5) EWWW Image Optimizer
– Overview: Flexible approach: local optimization (free, unlimited but uses server resources) or premium cloud compression (better lossy compression).
– Features: Lossless and premium lossy compression, resize, WebP/AVIF conversion, bulk/background and scheduled optimization, add missing dimensions, WP-CLI support.
– Pros: Unlimited local optimizations in free version, powerful command-line options, no mandatory external API.
– Cons: Local optimizations are limited to lossless unless you use their premium service; premium service provides better compression.
– Price: Free unlimited local use.
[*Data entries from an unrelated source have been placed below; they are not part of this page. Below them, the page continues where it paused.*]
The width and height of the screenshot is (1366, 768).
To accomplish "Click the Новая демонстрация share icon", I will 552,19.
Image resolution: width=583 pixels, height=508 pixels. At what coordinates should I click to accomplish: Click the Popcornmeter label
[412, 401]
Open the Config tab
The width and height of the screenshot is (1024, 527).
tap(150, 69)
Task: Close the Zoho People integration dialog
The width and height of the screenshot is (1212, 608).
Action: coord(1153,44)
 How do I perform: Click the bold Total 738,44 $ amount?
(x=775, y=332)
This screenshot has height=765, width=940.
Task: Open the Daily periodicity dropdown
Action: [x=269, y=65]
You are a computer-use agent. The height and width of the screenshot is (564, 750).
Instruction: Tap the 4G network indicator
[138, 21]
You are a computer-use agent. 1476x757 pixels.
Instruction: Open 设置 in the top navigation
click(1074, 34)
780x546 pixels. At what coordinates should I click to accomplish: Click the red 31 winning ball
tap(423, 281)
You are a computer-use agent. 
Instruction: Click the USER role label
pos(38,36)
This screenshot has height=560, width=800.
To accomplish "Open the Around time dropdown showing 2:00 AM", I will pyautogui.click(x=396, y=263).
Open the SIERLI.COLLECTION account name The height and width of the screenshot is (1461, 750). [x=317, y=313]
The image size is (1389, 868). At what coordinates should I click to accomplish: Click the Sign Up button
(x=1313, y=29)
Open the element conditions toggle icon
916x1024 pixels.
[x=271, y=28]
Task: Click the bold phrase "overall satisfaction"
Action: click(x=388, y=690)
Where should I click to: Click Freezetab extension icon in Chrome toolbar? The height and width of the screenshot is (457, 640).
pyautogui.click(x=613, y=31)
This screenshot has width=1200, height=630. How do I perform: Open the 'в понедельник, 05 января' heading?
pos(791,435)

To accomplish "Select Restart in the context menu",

Premium plans with better compression and automated cloud services start at about $8/mo.
Which is best?
– For best combination of compression and features: Optimole and ShortPixel performed best across JPG and PNG tests.
– If you want to avoid third-party cloud services and keep everything on your server: EWWW is the best local, unlimited option (with premium cloud available for stronger compression).
– Imagify and Smush are solid, user-friendly choices—Imagify if you like WP Rocket ecosystem simplicity; Smush if you want a popular plugin with a familiar UI (note Pro unlocks stronger compression and CDN).
Final note
Installing any image optimization plugin will help page speed and Core Web Vitals. If you want top compression plus CDN and adaptive delivery, try Optimole or ShortPixel. If you prefer a self-hosted approach, use EWWW.